1. Correct Answer: C. Administer a bolus of lactated Ringer’s

Rationale: This patient has undergone a redo joint replacement surgery that can be associated with significant blood loss and hypovolemia. His LV and RV contractility are hyperdynamic, obviating any need for inotropic support such as epinephrine. The almost complete collapse of the IVC with resting tidal ventilation suggests a preload deficit. This patient needs volume, but the hemoglobin of 9.5 in a patient without active ischemia or any documented history of cardiovascular disease is not an indication for blood transfusion.

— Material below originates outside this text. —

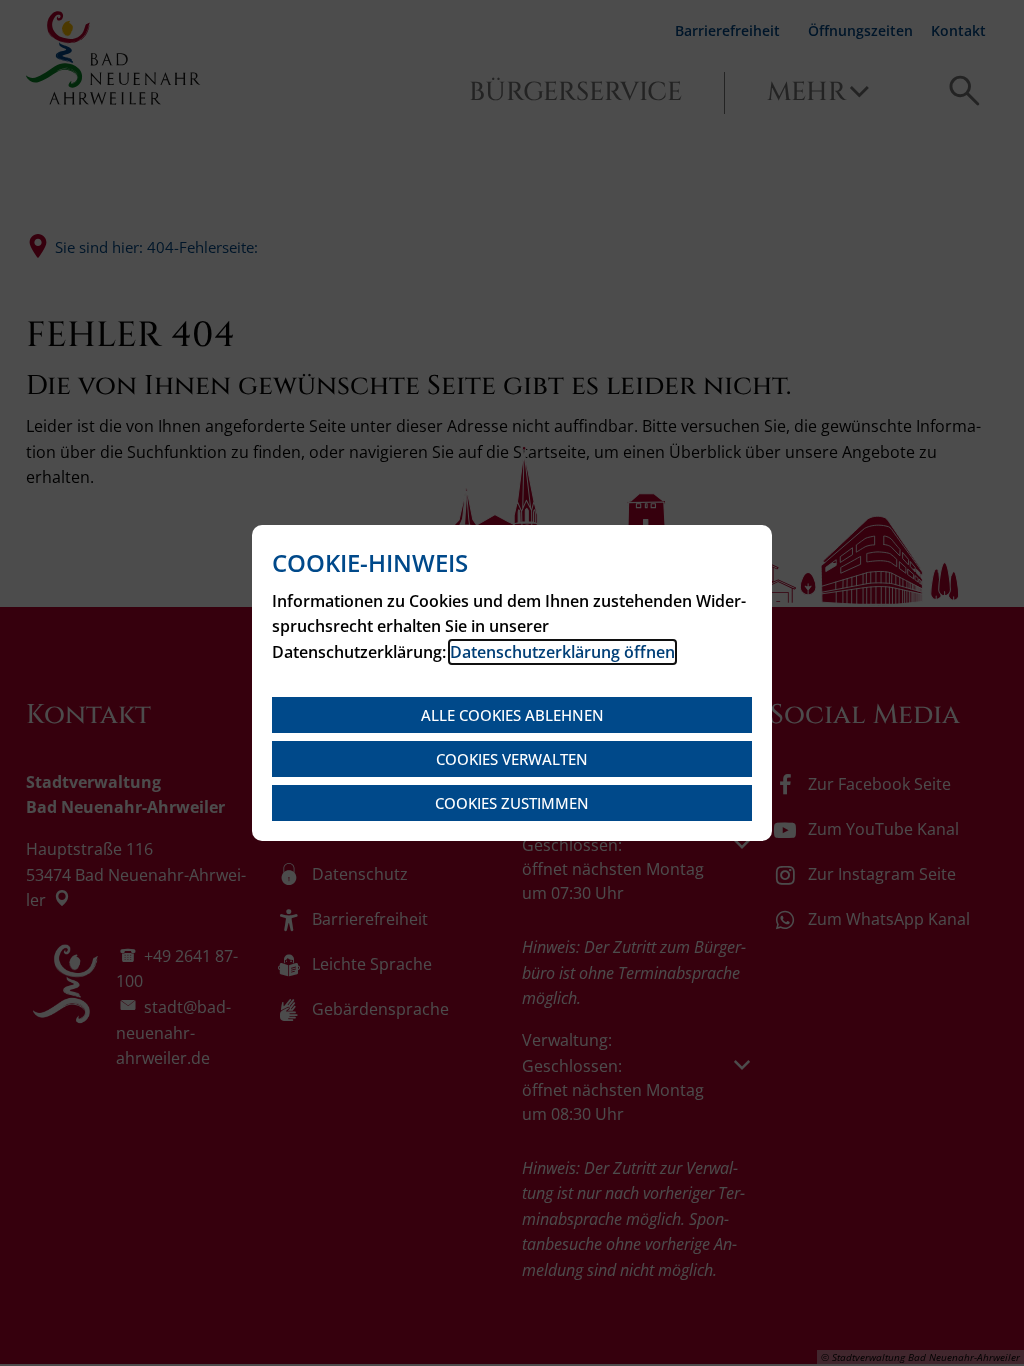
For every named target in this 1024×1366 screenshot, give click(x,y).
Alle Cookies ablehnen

A bolus of a balanced crystalloid such as lactated Ringer’s makes the most sense in this scenario.

1. Boyd JH, Sirounis D, Maizel J, Slama M. Echocardiography as a guide to fluid management. Crit Care. 2016;20:274.

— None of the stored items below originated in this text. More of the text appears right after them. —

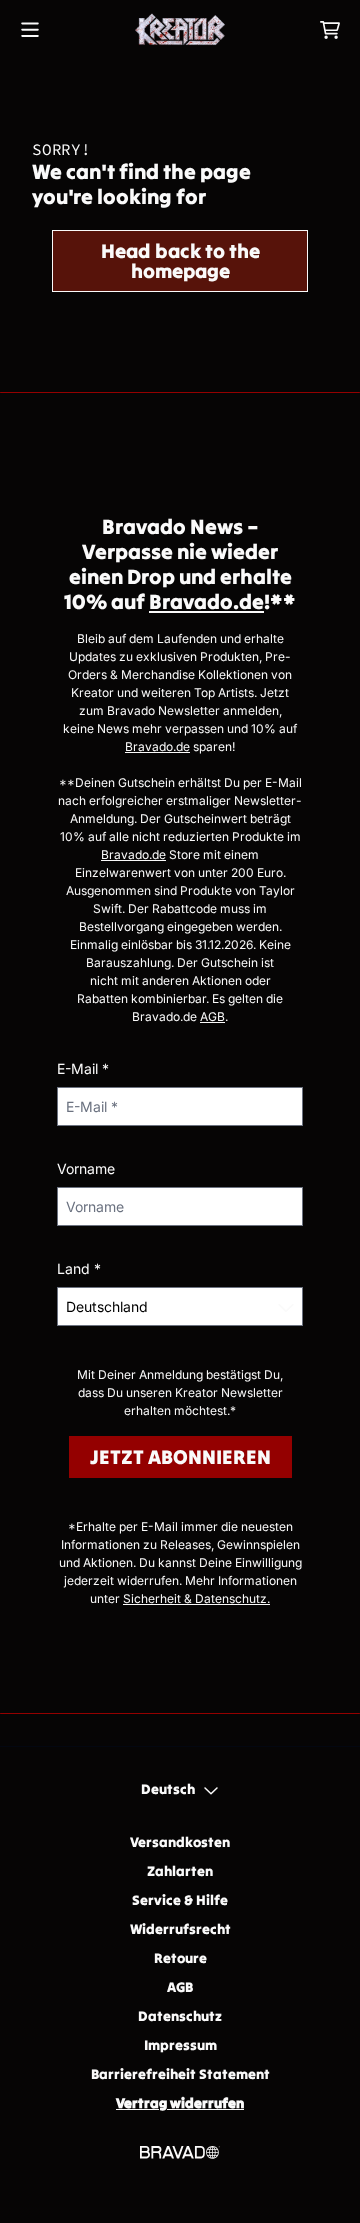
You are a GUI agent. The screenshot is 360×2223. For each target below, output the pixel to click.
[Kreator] (180, 30)
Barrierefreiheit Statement (180, 2074)
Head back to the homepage (180, 260)
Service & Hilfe (180, 1900)
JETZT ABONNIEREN (180, 1456)
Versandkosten (180, 1842)
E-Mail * (83, 1068)
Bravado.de (206, 601)
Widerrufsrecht (180, 1929)
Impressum (180, 2045)
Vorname (86, 1168)
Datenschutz (180, 2016)
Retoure (180, 1958)
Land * (79, 1268)
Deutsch (168, 1789)
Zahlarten (180, 1871)
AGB (212, 1016)
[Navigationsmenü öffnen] (30, 30)
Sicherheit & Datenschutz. (196, 1598)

2. Correct Answer: A. Give fluid

Rationale: This patient has SAM of the mitral valve. While certain pathologies of the mitral valve predispose to SAM, anybody can develop it if hypovolemic enough and extremely hyperdynamic. Rather than closing appropriately in systole, the anterior leaflet of the mitral valve can get sucked into the LVOT and cause obstruction of the aortic outflow tract. The management consists of first giving fluid to allow the ventricle to expand in diastole. This way the anterior mitral leaflet will not be as close to the LVOT in the next systolic beat and less likely to get pulled into the LVOT. Other strategies are to administer beta-blockers and pure vasoconstrictors to make the ventricle less hyperdynamic and to create a higher afterload to prevent the anterior mitral leaflet from being sucked into the LVOT. Anything that decreases the LV afterload (such as an IABP) or increases the contractility of the ventricle (such as epinephrine and milrinone) can exacerbate SAM. The fact that this patient is developing SAM after a procedure with very little blood loss should prompt a search for another unrecognized source of bleeding.

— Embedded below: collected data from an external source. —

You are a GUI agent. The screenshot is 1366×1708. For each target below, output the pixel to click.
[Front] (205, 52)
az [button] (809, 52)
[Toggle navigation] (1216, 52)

1. Kapoor MC. Systolic anterior motion of the mitral valve in hypovolemia and hyperadenergic states. Indian J Anaesth. 2014;58(1):7-8.

3. Correct Answer: D. Aggressive volume resuscitation

Rationale: This patient has cardiac tamponade (focal to left atrium) after his open heart procedure. Unlike the generalized global effusion that is usually seen with “medical” pericardial tamponade, tamponade after cardiac surgery can often be a localized phenomenon and requires redo sternotomy. In the meantime, every effort needs to be made to maintain CO while preparing to open the chest. This means keeping the ventricles “full, fast and forward.” Aggressive volume resuscitation should commence to overcome the extrinsic pressure on the heart to allow it to fill, while a high HR will help maximize the limited CO. An epinephrine infusion would also help with contractility and increase HR. It is important to note that these are temporizing measures until the chest is reopened and the localized tamponade drained. Milrinone is not ideal in the setting of an acutely hypotensive patient, as it might worsen the hypotension. ECMO will not fix the underlying problem, while metoprolol may well result in cardiac arrest. TEE will be far more sensitive than TTE for the detection of a localized fluid collection after cardiac surgery.

1. Khanna S, Maheshwari K. Hemopericardium and acute cardiac tamponade-images in anesthesiology. Anesthesiology. 2018;128:1006.

4. Correct Answer: C. Use echo to determine her cardiac output (CO) and stroke volume (SV) then perform a passive leg raise (PLR) to look for an increase in SV

Rationale: Dynamic measures of volume responsiveness are far more accurate than static pressure-based readings, which have been demonstrated time and again to not correlate with volume responsiveness. Especially given the history of HFpEF, performing a PLR allows the autotransfusion of roughly 300 cc of blood into the right side of the heart. Measuring at least a 12% change in the SV or the LVOT VTI by echo is consistent with a patient who will respond to volume administration with an increase in the CO. Changes in IVC diameter as a measure of volume responsiveness have only been validated in the setting of independently breathing patients or patients who are paralyzed on mechanical ventilation with >8 cc/kg tidal volumes.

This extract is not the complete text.